PROVIDED PASSAGE
Example showing Nastaʿlīq's proportion rules.[1]

History of Nas’taliq[edit]

After the introduction of Islam in the 7th century, Persians adapted the Arabic alphabet to Persian and developed the contemporary Persian alphabet. The Arabic alphabet has 28 characters. An additional four letters were added by Iranians [2], which resulted in the 32 letters currently present in the Persian alphabet.

Around one thousand years ago, Ibn Muqlah (Persian: ابن مقله بيضاوی شيرازی‎) and his brother created six genres of Iranian calligraphy, namely "Tahqiq", "Reyhan", "Sols", "Naskh", "Toqi" and "Reqa". These genres were common for four centuries in Persia. In the 7th century (Hijri calendar), Hassan Farsi Kateb combined the "Naskh" and "Reqah" styles and invented a new genre of Persian calligraphy named "Ta'liq". In the 14th century, Mir Ali Tabrizi combined two major scripts of his time, i.e. Naskh and Taliq, and created a new Persian calligraphic style called "Nas’taliq"[2]. In the past 500 years Nastaʿlīq (also anglicized as Nastaleeq; Persian: نستعلیقnastaʿlīq) has been the predominant style for writing the Perso-Arabic script.

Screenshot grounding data
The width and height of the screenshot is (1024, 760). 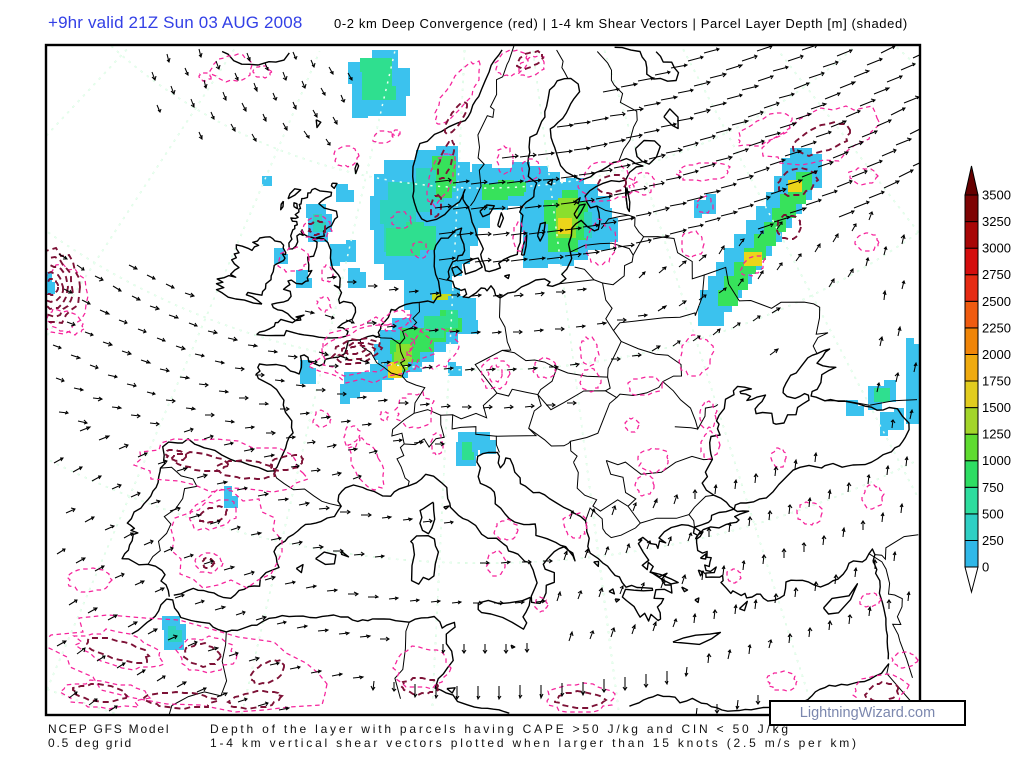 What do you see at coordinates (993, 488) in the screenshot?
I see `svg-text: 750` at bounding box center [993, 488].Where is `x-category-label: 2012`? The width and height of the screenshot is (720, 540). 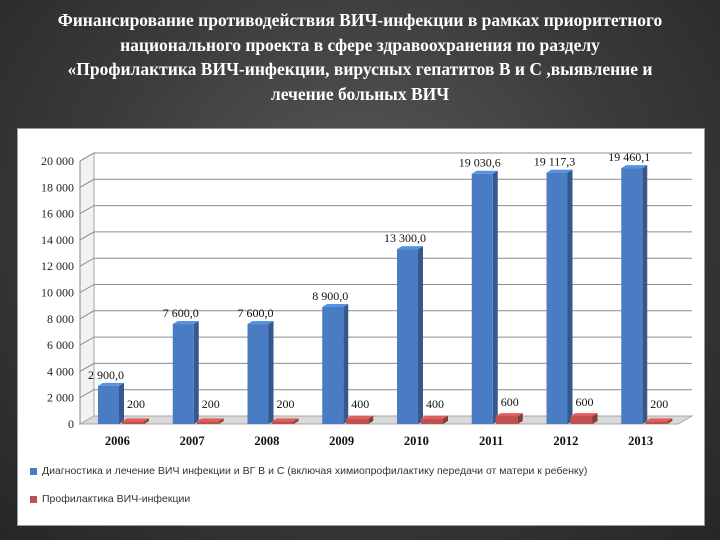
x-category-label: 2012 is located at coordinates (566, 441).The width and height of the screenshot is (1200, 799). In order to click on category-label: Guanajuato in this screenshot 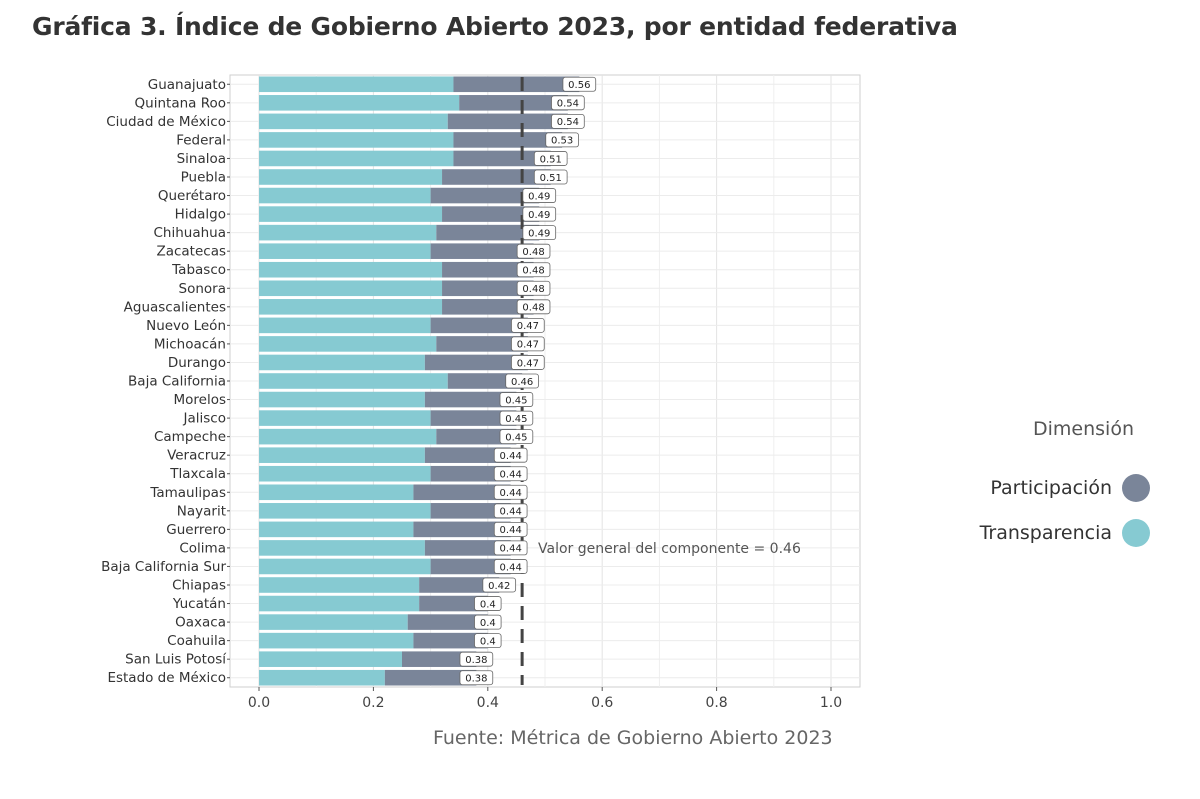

AIM OF THE EXERCISE
List the six genres of Iranian calligraphy that the passage on the history of Nastaʿlīq credits to Ibn Muqlah and his brother. The records have no connection to the passage on the history of Nastaʿlīq.

EXERCISE RESPONSE
Tahqiq, Reyhan, Sols, Naskh, Toqi, Reqa